Es ist noch gar nicht so lange her, da hatte man den Eindruck, dass das politische Unterscheidungskriterium Rechts-Links veraltet und irgendwie aus der Zeit gefallen ist. Beinahe alle Parteien wollten die neue Mitte sein: CDU, FDP, SPD, Grüne – es herrschte da ein richtiges Gedränge. Die CDU und die SPD waren in den großen Koalitionen kaum voneinander zu unterscheiden und zu den Rändern hin lief es nach links und rechts auf einige als radikal erscheinende Spinner mit marginalen Wahlresultaten hinaus. Seit geraumer Zeit erleben wir ein Erstarken der Rechten. Warum?

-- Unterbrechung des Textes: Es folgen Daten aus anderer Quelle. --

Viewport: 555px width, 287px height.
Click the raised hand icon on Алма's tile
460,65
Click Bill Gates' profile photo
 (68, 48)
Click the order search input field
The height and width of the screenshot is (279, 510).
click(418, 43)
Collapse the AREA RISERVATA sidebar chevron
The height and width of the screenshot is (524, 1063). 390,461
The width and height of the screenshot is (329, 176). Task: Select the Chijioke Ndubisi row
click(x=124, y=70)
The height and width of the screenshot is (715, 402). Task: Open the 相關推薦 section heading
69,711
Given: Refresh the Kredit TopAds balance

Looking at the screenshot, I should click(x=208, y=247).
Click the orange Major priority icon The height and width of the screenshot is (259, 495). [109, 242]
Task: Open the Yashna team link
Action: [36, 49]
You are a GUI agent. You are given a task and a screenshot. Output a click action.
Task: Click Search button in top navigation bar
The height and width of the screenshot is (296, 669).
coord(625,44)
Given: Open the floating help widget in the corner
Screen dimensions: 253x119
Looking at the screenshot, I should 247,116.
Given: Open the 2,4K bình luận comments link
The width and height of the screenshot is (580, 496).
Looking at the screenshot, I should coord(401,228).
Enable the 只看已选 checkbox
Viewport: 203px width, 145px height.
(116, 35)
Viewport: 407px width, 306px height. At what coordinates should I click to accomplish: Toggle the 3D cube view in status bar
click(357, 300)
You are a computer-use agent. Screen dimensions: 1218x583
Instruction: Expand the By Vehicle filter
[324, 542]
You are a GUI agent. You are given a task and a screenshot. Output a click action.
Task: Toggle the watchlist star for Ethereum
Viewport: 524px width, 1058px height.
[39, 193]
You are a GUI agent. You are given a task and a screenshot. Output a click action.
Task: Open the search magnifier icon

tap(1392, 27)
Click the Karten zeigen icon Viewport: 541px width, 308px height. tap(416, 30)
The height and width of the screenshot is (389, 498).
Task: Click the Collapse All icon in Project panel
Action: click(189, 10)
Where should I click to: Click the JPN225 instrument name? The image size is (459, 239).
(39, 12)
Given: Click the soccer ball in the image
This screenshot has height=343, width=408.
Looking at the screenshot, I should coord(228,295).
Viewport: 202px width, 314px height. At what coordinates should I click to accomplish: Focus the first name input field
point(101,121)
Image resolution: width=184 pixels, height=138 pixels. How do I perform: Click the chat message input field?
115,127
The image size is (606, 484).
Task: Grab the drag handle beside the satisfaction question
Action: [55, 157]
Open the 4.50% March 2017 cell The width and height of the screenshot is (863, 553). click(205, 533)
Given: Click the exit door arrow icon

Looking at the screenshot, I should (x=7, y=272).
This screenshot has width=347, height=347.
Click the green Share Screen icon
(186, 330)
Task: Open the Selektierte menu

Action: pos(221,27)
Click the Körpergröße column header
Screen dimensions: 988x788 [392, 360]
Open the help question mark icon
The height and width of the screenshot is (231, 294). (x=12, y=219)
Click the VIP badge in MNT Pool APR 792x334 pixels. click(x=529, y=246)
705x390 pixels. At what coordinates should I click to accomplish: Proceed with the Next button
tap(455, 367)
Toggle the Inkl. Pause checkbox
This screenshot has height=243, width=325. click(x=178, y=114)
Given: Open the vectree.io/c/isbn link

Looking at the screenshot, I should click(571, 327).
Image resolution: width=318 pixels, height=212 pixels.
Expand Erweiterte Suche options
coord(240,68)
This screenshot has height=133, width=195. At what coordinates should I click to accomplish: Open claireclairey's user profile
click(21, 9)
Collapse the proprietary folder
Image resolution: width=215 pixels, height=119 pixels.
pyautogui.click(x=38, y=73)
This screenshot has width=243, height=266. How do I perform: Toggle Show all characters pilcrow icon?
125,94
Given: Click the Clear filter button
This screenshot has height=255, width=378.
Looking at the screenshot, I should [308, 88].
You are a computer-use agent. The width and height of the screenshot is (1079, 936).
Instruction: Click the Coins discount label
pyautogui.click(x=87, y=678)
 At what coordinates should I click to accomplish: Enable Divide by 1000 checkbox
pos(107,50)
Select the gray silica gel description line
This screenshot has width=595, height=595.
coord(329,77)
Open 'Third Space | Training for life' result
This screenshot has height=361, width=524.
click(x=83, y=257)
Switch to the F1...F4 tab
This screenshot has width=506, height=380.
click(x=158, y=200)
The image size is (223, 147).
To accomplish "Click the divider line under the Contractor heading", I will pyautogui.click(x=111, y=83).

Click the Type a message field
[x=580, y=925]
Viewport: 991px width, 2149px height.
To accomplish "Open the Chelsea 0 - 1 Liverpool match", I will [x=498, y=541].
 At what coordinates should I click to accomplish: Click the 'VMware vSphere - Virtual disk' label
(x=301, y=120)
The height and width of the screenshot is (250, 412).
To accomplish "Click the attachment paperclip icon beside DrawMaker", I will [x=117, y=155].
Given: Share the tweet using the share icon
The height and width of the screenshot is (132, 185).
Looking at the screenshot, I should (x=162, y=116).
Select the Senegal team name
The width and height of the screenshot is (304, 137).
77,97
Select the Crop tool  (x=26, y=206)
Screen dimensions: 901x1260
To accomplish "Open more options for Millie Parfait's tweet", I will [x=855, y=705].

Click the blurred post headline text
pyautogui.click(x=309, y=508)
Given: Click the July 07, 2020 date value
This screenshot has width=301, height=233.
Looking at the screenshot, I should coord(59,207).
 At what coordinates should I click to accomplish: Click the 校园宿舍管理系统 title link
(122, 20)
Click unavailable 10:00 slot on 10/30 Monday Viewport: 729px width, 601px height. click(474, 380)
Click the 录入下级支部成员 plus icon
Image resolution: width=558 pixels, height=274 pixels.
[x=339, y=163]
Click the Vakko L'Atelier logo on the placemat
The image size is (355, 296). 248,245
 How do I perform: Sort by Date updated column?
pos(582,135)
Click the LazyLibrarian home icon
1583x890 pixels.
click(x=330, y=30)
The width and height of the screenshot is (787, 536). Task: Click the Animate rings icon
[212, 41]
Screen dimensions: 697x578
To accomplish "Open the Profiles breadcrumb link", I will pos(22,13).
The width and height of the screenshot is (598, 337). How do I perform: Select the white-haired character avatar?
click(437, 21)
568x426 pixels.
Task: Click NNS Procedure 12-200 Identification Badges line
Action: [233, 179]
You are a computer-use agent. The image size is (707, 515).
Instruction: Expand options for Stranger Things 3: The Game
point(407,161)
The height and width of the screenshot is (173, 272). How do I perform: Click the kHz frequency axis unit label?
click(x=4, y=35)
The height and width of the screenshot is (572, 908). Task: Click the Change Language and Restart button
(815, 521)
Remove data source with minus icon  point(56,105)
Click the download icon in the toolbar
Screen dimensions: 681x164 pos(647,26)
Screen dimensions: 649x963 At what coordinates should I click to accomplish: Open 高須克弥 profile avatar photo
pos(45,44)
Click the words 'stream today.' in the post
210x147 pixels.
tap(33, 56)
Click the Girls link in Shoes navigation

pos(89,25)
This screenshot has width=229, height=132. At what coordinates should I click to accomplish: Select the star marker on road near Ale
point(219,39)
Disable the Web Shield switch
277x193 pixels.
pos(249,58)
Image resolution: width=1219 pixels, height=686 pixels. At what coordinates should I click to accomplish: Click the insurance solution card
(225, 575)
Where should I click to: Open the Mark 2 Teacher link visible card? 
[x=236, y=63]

Ist es bei der Komplexität der aktuellen, gesellschaftlich und politisch zu bearbeitenden großen Probleme wie Klima, Migration, Krieg, Rezession wirklich noch zielführend, mit dem Links-Rechts-Schema zu arbeiten? Es handelt sich dabei ja um eine auf einer geometrischen Achse liegende, eindimensionale Unterscheidung von politischen Ideologien. Das Aufkommen der Unterscheidung Links-Rechts im Sinne politischer Richtungsbegriffe wird auf die Konstitution der Französischen Nationalversammlung von 1789 zurückgeführt. Ein Hauptkritikpunkt daran ist die extreme Vereinfachung der politischen Landschaft durch die Projektion verschiedener programmatischer Unterschiede auf eine einzige Achse. Für den Philosophen Johannes Heinrichs ist „das Operieren auf der eindimensionalen Achse von Links und Rechts … heute nicht bloß überholt, auch nicht bloß untauglich, sondern friedensstörend und fortschrittsfeindlich.“
Und nun also wieder der Ruf nach „Brandmauern“. Ist das wirklich die Lösung? Es hat bis jetzt nicht wirklich funktioniert. Man hat sie errichtet und stellt fest, dass ein nicht geringer Teil der Wählerinnen und Wähler dennoch erodiert und nach jenseits der Mauern abrieselt. Bei den jüngsten Landtagswahlen haben 37 Prozent der AfD-Wähler:innen die Partei aus Überzeugung gewählt, der Rest um den Regierungsparteien einen „Denkzettel“ zu verpassen. Die AfD-Parlamentarier:innen im Bund konnten es sich in letzter Zeit recht gemütlich machen, die Oppositionsarbeit, ihnen von einer farb- und kraftlosen CDU weitgehend überlassen, erledigte sich quasi von selbst. Die regierende Ampelkoalition, durch die riesigen Herausforderungen auf praktisch allen Feldern wahrlich nicht zu beneiden, tat sich schwer und kommunizierte ihr Handeln oft auch noch schlecht.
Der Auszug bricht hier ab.